Roopali Gupta, MD, awarded a prestigious HRSA Geriatric Academic Career Award
Dr. Gupta is a geriatrician clinician educator. Her grant, “Teaching interprofessional learners an individualized approach for geriatric preventive medicine,” is a 5-year award which proposes development and implementation of novel interprofessional curriculum addressing the complexities of providing preventive medicine to older adults.

Ramona Rhodes, MD, MPH, receives a 2010 Merck/American Geriatrics Society New Investigator Award
Dr. Rhodes is a geriatrician clinician researcher with a focus on racial disparities in hospice use and end-of-life care. The New Investigator Awards are awarded to individuals whose original research, as presented in a submitted abstract, reflects new and relevant research in geriatrics, and are designed to recognize individuals who are committed to a career in aging research.

Watson Clinical Excellence Prize goes to Gary Reed, MD
Gary Reed, MD, was selected as the first recipient of the Watson Prize for Excellence in Clinical Medicine. This award will be given annually to honor a member of the UT Southwestern faculty for excellence in contributions as a clinician and/or clinical innovator. The award is supported by an endowment gift from Dr. Bill Watson, a graduate of UT Southwestern, and his wife Patricia. They have requested that it be used "to recognize a physician who has a profound impact on patients and their families through hands-on clinical care."

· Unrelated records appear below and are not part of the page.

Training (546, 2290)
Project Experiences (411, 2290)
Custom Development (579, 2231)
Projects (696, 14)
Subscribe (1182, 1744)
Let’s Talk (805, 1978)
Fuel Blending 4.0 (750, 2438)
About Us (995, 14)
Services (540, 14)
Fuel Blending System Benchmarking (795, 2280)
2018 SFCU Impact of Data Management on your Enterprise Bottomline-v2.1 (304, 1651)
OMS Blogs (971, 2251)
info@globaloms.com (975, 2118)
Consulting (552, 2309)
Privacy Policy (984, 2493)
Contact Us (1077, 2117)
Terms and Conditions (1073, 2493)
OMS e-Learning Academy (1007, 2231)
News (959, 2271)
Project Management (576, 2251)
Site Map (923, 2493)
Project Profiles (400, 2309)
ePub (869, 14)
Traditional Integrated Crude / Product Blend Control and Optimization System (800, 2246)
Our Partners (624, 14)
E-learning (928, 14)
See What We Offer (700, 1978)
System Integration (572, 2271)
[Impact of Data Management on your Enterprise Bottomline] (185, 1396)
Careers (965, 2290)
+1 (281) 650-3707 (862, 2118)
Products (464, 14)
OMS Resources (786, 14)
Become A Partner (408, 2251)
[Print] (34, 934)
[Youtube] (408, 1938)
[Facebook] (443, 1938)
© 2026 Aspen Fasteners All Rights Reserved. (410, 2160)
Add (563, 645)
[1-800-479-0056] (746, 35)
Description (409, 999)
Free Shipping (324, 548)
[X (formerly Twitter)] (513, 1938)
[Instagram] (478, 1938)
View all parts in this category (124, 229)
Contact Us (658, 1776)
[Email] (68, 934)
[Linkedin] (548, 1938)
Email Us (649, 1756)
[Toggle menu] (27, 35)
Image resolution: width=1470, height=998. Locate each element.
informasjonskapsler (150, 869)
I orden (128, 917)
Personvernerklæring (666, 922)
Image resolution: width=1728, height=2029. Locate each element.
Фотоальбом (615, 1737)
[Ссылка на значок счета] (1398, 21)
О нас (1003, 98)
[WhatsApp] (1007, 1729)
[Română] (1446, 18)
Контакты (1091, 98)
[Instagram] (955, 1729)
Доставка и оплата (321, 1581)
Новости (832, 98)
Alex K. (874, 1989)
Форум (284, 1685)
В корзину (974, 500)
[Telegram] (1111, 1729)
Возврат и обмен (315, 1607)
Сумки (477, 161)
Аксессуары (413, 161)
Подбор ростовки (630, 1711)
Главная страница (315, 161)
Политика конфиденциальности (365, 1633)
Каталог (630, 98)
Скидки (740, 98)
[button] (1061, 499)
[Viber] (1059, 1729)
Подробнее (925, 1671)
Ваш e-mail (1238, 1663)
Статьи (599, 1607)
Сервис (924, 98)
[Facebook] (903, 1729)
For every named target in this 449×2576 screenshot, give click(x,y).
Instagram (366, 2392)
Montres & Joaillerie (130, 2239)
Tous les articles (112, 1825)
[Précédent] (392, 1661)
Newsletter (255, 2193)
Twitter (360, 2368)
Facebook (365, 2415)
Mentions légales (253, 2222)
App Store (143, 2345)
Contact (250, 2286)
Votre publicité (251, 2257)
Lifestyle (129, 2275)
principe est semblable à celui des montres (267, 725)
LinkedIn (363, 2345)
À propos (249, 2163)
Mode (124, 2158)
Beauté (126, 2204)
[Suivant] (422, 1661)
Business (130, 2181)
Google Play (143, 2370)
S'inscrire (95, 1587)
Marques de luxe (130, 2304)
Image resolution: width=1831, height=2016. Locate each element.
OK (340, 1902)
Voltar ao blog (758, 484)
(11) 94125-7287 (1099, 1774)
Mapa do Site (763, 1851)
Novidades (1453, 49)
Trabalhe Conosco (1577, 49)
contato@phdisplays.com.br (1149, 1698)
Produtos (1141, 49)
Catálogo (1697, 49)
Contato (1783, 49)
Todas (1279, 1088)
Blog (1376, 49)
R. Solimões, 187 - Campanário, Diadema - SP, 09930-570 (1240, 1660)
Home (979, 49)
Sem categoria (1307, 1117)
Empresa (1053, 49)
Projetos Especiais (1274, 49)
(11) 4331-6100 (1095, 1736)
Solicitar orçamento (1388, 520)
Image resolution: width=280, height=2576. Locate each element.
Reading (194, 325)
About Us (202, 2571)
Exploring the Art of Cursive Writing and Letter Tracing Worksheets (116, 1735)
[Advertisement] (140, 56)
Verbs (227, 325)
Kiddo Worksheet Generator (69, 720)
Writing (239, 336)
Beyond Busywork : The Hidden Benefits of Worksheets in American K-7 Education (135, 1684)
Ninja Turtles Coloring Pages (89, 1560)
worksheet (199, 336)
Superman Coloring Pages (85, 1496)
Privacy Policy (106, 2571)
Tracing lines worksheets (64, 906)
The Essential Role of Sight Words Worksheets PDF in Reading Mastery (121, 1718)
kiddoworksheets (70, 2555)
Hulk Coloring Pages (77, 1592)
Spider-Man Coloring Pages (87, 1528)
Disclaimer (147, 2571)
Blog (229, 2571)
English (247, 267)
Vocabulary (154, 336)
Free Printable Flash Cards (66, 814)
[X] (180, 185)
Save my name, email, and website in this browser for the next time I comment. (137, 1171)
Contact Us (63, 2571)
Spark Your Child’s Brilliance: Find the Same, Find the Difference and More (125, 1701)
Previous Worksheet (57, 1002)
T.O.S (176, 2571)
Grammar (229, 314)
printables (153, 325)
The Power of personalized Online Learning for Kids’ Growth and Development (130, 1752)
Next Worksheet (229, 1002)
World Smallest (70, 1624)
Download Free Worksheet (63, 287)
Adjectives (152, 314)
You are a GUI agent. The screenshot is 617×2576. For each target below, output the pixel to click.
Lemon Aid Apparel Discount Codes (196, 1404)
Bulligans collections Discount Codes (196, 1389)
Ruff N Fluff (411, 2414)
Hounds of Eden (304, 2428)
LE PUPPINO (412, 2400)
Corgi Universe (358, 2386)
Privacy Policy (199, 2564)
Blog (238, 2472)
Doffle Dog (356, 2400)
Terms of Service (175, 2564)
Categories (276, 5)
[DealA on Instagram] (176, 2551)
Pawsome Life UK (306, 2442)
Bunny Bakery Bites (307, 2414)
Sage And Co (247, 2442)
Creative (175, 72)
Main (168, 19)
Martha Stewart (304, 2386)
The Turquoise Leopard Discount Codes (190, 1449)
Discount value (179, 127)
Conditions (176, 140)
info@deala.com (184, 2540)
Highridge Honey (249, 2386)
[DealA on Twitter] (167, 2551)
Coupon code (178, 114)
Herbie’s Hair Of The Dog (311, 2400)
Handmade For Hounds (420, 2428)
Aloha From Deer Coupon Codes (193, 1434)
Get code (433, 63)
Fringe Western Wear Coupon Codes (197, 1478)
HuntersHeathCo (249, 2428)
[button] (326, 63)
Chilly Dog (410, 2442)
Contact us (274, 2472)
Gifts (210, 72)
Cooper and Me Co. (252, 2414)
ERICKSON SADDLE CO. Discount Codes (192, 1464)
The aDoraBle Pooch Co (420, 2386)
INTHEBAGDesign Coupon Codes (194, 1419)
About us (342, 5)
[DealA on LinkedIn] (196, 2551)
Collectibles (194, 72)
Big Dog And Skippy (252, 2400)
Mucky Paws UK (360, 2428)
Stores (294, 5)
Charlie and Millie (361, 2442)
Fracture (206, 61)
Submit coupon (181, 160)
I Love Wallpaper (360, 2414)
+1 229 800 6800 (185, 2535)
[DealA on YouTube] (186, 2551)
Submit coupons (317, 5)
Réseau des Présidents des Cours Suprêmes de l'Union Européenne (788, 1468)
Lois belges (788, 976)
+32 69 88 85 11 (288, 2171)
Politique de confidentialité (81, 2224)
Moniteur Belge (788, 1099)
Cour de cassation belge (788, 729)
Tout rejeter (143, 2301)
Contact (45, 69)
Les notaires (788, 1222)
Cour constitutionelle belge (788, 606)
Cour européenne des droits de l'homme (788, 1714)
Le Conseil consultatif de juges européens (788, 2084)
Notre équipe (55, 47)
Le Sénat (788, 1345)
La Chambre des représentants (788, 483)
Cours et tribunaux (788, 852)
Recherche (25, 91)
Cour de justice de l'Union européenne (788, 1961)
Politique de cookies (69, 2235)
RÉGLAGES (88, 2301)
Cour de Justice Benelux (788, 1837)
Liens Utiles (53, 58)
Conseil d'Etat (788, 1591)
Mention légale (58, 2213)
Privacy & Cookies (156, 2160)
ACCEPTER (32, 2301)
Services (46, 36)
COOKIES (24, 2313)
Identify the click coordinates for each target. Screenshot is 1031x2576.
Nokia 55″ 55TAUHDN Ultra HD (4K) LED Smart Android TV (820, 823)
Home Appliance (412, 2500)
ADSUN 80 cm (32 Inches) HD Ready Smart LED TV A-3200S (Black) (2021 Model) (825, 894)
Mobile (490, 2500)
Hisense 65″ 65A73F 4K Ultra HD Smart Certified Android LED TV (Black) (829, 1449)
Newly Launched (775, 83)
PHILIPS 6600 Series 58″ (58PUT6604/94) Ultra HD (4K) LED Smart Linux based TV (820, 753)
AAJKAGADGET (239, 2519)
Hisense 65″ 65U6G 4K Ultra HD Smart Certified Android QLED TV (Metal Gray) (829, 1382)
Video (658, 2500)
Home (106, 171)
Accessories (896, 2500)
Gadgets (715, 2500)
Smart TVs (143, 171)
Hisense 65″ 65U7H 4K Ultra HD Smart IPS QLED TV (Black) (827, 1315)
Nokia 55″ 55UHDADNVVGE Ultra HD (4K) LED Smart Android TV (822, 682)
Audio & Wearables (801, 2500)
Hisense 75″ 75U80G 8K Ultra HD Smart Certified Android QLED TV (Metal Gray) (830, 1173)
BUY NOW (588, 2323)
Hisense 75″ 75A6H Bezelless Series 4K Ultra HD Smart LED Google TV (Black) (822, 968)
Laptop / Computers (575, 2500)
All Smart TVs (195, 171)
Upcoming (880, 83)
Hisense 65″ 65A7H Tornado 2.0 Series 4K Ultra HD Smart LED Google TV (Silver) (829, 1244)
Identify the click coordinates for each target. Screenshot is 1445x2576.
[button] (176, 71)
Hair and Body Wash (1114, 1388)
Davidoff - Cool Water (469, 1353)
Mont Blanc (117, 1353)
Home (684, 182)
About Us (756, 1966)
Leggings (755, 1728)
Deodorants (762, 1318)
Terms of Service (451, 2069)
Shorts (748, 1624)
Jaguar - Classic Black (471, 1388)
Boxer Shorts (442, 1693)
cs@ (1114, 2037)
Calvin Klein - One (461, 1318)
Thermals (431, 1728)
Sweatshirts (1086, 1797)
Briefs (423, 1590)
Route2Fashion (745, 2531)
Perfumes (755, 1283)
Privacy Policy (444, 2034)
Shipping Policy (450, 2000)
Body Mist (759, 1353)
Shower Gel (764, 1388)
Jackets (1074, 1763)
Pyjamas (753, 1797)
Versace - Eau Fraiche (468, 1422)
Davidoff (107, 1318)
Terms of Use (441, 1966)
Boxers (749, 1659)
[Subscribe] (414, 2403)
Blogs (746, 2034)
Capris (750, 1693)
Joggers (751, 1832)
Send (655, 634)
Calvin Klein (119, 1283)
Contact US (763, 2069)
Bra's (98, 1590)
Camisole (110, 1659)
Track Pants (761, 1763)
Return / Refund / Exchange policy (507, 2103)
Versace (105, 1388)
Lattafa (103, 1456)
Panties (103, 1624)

Dallas Business Journal (DBJ) Honors Halm and Amarsingham as Health Care Heroes
Ethan Halm, MD, received the DBJ Newcomer Award. The DBJ article cited Dr. Halm's commitment to "delivering high-quality, evidenced-based, patient-centered care" as well as his focus on "robust clinical outcomes and health research programs."

Ruben Amarsingham, MD, was awarded the DBJ Academic Researcher Award. The DBJ article cites his studies of social indicators as a way to predict and prevent future medical problems, and how hospitals with better IT systems (eg. electronic medical records) have better patient outcomes. Dr. Amarsingham's efforts are widely recognized and are being used in the development of public health policy and legislation.